AN agricultural expert is urging farmers to be vigilant after seven people were killed on farms in Yorkshire and Humber in just 12 months.

Figures from the Health and Safety Executive (HSE) show that 33 people across Britain were killed in agriculture in 2017/18 – three more on the previous year.

These findings have further cemented agriculture’s reputation as the riskiest industry to work in.

In Yorkshire and Humber, seven people were killed in agriculture, making it the region with the highest number of deaths.

Edmund Sword, of rural insurance specialist Lycetts’ Yorkshire office, said: “Agriculture’s high fatality rate significantly outstrips that of other industries.

“It is more than five times higher than the second most-risky industry, construction.

“Farmers face potentially fatal risks on a daily basis, from working with unpredictable animals to potentially dangerous machinery, so protecting personal and employee health should be top priority.

“Sadly, members of the public, family members and children living on the farm also get caught up in incidents and account for some of the overall deaths.

“It is clear the burden of keeping farms safe is a heavy, but necessary one, with no room for error.”

Of the 33 deaths in the agricultural sector this year, four were members of the public; two were children.

Deaths in Yorkshire and Humber include an 81-year-old self-employed farm partner, who was butted by a cow after entering a pen to check on a calf. He died from serious internal injuries.

Among others, a 64-year-old farm director was run over by a tractor during mowing, and a 66-year-old self-employed farm partner was attacked by a bull and trampled by cattle.

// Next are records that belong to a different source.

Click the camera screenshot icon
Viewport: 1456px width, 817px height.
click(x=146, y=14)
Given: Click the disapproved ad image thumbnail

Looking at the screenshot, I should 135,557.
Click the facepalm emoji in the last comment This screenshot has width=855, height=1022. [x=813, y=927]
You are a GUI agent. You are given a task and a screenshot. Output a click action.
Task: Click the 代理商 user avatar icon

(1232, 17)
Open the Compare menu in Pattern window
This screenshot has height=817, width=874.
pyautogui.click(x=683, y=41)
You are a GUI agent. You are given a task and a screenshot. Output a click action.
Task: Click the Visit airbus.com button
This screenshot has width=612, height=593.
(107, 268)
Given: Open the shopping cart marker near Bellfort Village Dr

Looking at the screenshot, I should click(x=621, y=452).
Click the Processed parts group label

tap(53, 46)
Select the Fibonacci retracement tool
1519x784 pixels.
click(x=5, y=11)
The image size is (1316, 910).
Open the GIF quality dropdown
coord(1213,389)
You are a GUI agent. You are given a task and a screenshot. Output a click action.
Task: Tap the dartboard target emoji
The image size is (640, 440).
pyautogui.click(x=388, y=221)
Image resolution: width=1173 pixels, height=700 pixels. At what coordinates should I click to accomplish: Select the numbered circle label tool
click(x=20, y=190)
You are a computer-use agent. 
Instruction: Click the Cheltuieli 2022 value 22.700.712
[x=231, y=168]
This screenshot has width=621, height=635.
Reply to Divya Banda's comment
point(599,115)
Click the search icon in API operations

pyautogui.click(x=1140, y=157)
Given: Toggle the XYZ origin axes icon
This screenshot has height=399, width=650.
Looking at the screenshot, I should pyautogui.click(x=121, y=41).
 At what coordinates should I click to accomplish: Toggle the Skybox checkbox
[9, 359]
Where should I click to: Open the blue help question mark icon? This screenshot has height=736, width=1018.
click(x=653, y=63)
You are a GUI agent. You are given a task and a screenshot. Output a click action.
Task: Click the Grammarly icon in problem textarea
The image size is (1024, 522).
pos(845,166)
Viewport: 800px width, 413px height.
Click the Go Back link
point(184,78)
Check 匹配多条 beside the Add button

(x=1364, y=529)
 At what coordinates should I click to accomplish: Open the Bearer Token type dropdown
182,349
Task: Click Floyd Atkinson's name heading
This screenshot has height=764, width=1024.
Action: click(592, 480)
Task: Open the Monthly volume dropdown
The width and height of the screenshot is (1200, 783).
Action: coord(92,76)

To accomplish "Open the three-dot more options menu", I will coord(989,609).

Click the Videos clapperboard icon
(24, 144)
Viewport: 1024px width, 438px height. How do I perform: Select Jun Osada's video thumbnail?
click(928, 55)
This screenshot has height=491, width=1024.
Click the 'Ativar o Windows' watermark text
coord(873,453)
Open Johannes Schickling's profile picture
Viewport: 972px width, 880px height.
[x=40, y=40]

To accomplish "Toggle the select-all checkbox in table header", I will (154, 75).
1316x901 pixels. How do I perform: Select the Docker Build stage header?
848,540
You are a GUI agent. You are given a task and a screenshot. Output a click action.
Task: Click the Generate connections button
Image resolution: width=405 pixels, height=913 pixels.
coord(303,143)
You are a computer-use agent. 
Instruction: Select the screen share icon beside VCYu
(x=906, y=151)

Nearly half of the agricultural workers killed in Britain were over 65 and almost twice as many self-employed people were killed as employees.

Richard Wade, of Lycetts Risk Management Services, said: “Sadly, some of these deaths are a result of freak accidents, but others are preventable.

“By implementing health and safety policies, carrying out robust risk assessments and undertaking health and safety training, farmers can ensure good practice is an integral part of their business.”